> **Action item**
Pull each line holding the word "песка" from the data.

____

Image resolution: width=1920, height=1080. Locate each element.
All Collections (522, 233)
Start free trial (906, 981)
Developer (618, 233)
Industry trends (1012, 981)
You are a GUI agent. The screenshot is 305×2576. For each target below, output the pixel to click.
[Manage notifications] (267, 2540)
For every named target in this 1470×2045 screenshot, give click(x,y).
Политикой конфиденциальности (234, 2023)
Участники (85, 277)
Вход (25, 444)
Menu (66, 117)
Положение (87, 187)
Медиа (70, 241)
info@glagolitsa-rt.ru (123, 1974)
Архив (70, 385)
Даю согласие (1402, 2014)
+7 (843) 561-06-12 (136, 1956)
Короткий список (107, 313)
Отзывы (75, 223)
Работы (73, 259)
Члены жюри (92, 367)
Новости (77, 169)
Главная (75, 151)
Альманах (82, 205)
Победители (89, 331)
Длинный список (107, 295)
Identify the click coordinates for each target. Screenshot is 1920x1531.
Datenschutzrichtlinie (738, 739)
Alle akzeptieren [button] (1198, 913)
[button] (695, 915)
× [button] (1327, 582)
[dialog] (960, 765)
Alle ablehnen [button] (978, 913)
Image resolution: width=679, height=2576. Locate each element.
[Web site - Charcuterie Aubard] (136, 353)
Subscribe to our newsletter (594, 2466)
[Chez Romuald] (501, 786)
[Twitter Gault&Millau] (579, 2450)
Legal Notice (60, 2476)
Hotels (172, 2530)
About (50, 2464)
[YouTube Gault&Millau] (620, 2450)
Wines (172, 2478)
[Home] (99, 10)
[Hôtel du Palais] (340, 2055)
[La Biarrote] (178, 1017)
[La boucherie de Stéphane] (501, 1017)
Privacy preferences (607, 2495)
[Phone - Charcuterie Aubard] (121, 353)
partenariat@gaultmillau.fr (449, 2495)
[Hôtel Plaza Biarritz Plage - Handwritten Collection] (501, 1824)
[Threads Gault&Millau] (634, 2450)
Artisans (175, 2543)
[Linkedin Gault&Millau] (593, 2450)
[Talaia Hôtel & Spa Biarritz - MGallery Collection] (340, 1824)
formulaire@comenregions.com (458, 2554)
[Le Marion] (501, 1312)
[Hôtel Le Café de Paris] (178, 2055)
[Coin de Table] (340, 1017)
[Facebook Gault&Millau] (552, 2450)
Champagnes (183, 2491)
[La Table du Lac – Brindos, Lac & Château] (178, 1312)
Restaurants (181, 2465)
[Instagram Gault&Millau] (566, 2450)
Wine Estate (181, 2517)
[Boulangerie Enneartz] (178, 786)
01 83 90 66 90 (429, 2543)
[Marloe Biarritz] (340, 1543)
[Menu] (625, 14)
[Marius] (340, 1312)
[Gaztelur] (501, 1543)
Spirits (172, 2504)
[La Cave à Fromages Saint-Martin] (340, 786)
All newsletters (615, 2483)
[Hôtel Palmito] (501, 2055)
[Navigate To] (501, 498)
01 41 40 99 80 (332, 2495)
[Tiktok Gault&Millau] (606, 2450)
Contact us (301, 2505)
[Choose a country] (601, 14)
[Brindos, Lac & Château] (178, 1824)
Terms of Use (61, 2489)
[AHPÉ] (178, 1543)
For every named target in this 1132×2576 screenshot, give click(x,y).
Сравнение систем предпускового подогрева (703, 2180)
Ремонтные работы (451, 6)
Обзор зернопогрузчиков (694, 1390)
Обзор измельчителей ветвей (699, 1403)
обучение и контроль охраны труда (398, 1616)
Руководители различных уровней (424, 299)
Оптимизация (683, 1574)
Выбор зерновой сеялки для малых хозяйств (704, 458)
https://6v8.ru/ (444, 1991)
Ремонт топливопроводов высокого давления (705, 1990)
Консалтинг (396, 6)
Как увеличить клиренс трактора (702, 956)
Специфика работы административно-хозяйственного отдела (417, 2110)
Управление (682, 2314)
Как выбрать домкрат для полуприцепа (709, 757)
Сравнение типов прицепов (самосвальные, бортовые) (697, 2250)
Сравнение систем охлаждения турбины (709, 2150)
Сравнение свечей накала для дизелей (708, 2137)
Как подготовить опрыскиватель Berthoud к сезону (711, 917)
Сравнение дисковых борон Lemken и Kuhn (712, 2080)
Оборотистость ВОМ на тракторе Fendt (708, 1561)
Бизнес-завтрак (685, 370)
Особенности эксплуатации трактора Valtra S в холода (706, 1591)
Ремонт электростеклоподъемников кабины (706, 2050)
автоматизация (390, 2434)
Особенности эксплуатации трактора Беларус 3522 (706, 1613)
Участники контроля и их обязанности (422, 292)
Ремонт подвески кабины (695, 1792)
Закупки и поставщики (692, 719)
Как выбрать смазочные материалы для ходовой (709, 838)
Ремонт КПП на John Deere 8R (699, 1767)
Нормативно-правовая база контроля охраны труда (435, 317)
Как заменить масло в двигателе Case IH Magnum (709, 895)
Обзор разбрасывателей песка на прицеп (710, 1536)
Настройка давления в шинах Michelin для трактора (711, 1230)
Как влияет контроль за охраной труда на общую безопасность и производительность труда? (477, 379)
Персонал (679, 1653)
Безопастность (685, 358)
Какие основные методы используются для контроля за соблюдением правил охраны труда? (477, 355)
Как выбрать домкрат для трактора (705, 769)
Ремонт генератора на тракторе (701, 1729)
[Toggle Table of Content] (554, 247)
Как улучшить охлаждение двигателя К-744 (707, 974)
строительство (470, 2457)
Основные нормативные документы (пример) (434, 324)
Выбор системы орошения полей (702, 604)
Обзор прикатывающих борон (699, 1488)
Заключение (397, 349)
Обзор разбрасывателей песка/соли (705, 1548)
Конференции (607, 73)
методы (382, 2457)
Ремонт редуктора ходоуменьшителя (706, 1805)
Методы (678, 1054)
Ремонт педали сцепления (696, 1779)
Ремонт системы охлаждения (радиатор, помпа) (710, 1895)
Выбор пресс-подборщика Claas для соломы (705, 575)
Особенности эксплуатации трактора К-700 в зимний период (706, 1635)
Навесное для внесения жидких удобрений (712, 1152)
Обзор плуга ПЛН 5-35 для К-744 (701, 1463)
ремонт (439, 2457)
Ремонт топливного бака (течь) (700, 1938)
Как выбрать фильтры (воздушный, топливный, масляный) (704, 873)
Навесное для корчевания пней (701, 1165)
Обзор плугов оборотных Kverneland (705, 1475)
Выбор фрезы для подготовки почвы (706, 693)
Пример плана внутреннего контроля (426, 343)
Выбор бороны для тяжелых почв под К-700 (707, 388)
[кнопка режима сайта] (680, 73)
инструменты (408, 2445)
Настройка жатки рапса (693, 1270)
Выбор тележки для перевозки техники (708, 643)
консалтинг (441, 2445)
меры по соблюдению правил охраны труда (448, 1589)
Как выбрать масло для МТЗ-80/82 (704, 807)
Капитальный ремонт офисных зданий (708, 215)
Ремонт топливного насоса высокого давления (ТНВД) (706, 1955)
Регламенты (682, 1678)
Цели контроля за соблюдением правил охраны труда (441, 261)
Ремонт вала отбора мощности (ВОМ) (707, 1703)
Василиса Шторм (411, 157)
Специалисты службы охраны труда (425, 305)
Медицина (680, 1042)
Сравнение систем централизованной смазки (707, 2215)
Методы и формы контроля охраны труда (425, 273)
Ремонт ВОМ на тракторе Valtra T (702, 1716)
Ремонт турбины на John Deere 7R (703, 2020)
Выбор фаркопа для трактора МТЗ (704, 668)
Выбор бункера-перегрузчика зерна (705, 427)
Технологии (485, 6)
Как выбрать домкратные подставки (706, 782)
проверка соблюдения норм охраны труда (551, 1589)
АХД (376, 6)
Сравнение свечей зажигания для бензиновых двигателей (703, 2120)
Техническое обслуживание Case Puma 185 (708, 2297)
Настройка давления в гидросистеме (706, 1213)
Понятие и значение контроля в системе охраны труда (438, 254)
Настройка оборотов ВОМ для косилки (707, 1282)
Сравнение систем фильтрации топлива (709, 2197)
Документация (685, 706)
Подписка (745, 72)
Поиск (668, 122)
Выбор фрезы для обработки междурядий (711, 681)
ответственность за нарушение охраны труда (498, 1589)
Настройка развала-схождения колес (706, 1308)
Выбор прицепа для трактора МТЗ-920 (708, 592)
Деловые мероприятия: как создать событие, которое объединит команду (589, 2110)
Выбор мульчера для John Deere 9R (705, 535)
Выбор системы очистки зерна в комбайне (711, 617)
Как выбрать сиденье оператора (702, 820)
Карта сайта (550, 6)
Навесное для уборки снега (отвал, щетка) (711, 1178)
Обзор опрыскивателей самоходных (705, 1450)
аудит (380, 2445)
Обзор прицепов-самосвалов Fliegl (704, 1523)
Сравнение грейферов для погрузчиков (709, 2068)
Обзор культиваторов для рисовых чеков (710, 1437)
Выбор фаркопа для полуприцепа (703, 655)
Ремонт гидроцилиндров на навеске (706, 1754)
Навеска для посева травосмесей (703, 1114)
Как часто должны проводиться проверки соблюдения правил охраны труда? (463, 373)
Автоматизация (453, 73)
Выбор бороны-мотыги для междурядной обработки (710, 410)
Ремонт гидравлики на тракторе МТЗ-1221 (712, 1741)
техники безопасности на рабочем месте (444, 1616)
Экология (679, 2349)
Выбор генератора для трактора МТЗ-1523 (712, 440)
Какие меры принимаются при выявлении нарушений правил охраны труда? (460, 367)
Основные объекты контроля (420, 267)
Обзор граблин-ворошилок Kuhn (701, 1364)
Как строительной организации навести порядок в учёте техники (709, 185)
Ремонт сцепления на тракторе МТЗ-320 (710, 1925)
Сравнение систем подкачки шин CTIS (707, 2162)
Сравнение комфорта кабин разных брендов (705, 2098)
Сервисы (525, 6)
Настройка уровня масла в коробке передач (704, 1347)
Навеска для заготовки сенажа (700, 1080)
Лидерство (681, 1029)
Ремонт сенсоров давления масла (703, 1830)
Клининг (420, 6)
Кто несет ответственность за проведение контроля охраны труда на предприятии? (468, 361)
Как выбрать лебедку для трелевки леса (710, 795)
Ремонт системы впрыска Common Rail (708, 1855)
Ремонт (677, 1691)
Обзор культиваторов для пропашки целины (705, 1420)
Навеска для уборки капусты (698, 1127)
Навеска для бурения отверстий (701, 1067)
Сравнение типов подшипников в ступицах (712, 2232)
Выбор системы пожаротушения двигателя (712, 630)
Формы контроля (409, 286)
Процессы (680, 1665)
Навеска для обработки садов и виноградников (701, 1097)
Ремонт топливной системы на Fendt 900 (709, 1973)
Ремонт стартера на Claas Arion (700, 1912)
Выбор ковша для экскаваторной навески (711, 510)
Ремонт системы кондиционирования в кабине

____

> **Solution to this problem**
Обзор разбрасывателей песка на прицеп (710, 1536)
Обзор разбрасывателей песка/соли (705, 1548)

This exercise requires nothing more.